# Introduction to VSC-PRC

This notebook provides an introduction to VSC-PRC, with basic examples of common iRODS operations such as transferring data and modifying metadata.

Before launching this notebook, make sure that:
* you have set up (VSC-)PRC as described in `README.rst`
* you have valid iRODS access tokens

## The VSCiRODSSession class

With the Python modules in place, you should be able to import the `VSCiRODSSession` class as follows:

In [None]:
from vsc_irods.session import VSCiRODSSession

This class is derived from PRC's `irods.iRODSSession` class, and as such you can still use it to do what PRC is capable off (see https://github.com/irods/python-irodsclient). Here, we will focus on the functionality that is added by VSC-PRC.

As for `irods.iRODSSession`, the `vsc_irods.VSCiRODSSession` class is best initiated using the ``with`` construct to ensure that the session is cleanly terminated, even if an error occurs. In addition to the keyword arguments for `irods.iRODSSession`, it also accepts a `txt` argument. This specifies where the session's print output should be directed to, with the default '-' referring to stdout.

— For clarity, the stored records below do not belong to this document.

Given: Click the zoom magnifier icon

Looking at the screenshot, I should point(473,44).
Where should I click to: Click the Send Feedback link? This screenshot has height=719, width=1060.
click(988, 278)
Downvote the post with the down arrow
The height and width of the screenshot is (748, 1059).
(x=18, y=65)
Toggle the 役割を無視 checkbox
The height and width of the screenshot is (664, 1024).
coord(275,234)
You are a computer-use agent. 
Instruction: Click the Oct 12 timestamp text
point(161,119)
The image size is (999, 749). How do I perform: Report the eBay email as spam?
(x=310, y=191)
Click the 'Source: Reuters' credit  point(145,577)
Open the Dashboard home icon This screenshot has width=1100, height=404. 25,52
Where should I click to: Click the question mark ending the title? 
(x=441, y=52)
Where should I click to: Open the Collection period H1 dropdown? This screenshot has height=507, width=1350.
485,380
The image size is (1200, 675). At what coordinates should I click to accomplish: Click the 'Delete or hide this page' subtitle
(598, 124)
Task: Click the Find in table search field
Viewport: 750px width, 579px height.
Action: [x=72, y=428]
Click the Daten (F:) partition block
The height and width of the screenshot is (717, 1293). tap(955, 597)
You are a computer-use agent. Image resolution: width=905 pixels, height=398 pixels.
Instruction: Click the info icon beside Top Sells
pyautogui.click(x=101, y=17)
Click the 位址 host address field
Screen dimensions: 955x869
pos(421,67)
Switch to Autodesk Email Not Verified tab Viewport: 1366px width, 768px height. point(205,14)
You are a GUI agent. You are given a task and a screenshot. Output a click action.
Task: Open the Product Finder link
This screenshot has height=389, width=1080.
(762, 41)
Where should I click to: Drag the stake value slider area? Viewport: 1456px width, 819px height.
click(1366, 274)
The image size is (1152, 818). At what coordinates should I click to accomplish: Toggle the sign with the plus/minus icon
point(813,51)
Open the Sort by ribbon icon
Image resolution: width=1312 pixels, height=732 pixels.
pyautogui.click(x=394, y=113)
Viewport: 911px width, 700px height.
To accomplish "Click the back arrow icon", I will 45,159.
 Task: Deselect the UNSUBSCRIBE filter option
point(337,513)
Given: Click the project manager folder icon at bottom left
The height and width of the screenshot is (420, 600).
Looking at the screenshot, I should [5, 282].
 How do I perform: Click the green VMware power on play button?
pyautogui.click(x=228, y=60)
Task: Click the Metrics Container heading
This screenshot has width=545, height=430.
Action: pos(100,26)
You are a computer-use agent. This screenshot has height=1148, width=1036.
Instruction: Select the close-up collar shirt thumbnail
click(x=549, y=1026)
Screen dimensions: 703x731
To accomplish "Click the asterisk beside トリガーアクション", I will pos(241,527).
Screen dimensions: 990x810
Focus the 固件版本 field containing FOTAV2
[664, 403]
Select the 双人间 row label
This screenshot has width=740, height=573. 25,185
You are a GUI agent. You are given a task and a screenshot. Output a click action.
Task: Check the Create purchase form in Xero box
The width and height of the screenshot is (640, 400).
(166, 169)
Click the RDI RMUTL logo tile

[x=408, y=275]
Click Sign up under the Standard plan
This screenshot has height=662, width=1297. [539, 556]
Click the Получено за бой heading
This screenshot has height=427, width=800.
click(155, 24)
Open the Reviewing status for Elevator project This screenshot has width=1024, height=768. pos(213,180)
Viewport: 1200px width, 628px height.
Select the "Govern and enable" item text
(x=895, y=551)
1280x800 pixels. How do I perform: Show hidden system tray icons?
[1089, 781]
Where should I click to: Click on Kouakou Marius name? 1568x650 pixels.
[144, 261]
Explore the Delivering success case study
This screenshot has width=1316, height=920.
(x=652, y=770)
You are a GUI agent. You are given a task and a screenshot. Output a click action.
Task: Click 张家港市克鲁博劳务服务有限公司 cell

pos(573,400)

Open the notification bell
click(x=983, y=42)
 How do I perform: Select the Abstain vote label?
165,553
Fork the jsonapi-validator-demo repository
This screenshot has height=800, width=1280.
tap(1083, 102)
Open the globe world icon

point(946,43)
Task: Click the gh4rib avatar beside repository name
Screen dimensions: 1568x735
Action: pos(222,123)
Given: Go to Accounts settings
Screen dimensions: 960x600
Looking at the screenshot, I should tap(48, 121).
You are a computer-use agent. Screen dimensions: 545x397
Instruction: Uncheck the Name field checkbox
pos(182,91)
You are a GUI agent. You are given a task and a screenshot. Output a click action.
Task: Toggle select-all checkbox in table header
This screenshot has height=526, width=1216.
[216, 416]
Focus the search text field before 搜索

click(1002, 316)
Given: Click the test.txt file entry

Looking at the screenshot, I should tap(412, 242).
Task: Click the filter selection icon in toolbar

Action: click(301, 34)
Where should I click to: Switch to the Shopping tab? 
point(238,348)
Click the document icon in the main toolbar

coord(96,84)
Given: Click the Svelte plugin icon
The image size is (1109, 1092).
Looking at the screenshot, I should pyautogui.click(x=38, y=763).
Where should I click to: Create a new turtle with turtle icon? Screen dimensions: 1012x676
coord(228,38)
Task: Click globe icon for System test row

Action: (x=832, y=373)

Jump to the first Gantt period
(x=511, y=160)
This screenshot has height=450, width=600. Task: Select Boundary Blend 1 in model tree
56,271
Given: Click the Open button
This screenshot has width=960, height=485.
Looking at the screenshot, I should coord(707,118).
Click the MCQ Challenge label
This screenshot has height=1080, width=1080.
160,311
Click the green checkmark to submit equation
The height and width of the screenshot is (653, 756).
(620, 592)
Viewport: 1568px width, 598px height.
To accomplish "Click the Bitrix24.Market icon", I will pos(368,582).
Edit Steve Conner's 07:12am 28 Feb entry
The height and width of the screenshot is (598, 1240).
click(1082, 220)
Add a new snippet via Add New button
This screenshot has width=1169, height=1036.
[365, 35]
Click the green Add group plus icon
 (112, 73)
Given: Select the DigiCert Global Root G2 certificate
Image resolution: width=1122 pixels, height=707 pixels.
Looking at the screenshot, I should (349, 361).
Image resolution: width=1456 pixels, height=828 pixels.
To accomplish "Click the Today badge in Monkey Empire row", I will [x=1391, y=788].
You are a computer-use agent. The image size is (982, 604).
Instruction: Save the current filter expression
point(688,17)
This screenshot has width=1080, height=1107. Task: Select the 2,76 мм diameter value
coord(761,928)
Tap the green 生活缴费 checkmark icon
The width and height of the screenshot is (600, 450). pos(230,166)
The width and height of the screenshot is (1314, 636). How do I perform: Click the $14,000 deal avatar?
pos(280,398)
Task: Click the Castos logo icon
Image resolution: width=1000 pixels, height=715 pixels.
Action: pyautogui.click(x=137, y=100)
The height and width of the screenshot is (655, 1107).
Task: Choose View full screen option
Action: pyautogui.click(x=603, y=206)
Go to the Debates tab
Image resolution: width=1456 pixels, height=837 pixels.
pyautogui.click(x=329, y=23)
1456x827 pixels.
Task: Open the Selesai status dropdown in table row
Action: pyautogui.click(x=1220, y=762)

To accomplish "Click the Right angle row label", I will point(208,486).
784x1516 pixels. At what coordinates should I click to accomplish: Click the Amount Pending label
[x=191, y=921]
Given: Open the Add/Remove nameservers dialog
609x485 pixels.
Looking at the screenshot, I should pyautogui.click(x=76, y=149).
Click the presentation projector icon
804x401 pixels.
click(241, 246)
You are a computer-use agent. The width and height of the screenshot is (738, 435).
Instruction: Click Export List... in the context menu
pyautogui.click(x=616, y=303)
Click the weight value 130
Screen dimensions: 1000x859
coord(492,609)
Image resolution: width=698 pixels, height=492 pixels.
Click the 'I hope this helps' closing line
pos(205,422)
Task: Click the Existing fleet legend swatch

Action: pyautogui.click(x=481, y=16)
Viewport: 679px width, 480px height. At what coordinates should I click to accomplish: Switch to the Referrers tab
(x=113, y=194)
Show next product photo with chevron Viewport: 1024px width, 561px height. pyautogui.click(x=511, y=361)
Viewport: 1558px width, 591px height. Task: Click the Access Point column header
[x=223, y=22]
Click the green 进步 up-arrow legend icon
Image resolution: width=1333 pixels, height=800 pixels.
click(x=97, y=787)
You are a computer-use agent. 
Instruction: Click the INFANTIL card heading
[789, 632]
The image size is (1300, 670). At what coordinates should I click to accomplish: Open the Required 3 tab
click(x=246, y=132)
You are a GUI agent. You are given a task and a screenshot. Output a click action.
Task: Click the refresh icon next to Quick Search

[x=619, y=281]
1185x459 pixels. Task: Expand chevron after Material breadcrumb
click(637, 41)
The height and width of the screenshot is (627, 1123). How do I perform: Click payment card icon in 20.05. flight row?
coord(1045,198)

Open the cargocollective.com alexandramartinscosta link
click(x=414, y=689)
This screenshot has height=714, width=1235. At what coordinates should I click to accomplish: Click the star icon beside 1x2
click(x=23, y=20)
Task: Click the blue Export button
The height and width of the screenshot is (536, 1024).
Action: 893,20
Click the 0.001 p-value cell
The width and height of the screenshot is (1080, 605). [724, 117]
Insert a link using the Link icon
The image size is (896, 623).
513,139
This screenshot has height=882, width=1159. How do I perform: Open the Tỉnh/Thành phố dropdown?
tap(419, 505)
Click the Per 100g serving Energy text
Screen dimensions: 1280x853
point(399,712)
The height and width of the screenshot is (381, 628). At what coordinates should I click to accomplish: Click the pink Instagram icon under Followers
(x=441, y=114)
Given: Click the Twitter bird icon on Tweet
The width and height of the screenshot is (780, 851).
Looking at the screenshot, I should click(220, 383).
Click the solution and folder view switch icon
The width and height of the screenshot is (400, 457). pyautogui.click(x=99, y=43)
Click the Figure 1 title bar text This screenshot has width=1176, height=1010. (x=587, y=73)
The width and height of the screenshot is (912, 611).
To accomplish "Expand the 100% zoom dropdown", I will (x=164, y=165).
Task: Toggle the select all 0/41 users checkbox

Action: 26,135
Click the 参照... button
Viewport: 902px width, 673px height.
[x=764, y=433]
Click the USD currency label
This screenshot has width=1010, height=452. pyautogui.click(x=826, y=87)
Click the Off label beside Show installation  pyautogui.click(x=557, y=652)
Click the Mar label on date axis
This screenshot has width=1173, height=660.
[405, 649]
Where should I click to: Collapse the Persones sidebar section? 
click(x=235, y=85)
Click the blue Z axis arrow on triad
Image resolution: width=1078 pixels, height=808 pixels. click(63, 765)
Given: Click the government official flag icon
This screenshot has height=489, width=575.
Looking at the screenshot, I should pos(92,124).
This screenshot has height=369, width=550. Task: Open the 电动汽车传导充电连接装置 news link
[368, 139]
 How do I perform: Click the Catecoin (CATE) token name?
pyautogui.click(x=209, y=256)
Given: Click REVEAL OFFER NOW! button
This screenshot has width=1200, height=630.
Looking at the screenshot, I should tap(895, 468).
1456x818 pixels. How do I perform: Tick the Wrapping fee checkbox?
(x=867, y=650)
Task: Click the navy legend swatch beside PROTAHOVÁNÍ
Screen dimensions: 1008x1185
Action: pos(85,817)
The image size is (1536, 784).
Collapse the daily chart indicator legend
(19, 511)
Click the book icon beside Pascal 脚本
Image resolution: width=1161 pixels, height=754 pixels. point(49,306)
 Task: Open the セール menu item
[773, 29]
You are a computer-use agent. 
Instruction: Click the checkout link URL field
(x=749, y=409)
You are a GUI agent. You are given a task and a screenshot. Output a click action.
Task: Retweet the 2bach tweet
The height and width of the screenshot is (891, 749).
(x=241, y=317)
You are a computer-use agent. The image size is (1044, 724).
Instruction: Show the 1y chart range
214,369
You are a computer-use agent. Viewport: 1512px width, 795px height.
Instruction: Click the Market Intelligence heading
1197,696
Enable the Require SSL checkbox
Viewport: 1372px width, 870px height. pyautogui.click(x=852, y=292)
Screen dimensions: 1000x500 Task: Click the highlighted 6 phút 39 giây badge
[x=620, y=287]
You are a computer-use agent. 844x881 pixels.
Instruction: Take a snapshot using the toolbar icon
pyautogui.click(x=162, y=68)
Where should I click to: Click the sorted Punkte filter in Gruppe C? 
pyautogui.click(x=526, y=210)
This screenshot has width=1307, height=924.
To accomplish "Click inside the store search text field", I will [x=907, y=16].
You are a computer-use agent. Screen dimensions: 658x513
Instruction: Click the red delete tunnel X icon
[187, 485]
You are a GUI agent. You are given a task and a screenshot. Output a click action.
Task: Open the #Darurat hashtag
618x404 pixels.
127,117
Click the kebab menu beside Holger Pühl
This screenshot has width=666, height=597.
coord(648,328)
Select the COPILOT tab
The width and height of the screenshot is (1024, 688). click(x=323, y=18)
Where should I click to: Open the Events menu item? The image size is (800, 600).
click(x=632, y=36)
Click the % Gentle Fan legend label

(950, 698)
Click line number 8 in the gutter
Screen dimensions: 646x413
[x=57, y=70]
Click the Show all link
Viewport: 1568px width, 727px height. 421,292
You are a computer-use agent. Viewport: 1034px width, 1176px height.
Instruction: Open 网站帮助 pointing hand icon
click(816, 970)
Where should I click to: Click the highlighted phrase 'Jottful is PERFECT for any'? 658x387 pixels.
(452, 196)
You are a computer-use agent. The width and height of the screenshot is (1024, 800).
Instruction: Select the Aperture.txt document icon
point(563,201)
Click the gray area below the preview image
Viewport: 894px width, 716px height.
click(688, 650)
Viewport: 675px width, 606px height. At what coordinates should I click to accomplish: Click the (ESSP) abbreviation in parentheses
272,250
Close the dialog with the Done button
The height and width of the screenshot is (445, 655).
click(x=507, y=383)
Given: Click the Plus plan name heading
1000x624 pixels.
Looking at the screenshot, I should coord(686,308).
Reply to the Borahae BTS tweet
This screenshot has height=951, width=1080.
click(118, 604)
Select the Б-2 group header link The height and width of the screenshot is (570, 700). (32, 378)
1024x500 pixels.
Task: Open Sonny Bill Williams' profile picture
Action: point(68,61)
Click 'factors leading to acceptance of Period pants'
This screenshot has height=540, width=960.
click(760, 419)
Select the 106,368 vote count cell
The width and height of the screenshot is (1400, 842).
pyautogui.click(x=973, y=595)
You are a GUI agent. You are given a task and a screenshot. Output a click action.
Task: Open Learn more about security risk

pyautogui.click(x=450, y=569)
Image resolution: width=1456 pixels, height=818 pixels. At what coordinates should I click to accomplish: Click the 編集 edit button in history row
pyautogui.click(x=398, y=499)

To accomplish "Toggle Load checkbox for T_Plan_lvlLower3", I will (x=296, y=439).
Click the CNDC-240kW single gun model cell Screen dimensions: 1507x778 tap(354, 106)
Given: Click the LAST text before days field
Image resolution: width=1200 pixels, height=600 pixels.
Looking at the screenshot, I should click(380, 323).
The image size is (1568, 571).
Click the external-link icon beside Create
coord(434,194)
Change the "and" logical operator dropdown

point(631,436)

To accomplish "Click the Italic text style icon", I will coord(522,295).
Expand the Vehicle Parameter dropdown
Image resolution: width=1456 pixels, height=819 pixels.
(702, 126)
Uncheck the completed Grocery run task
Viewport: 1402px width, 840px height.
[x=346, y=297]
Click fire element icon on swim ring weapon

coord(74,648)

## Transferring data to iRODS

Let's create a new iRODS collection `vsc-prc-intro` inside your iRODS home, and copy the whole `data` folder under `vsc-python-irodsclient/test/` to that location. This `data` folder mainly consists of a set of molecular geometries in XYZ format, for testing purposes.  

In [None]:
import os

# Path on your local file system
local_path = os.path.join(os.path.expandvars('$VSC_PRC_ROOT'), 'test/data')

# Path on the iRODS file system
# Note the tilde (~), referring to your irods_home
irods_path = '~/vsc-prc-intro'

with VSCiRODSSession(txt='-') as session:
    session.path.imkdir(irods_path)
    session.bulk.put(local_path, irods_path=irods_path, recurse=True, verbose=True)

## Searching on iRODS

We can use the `search.find()` method to list the destination collection on iRODS and make sure everything is there:

In [None]:
print('This is what we got on our side:')
for directory, subdirectories, files in os.walk(local_path):
    print(directory)
    for f in files:
        print(os.path.join(directory, f))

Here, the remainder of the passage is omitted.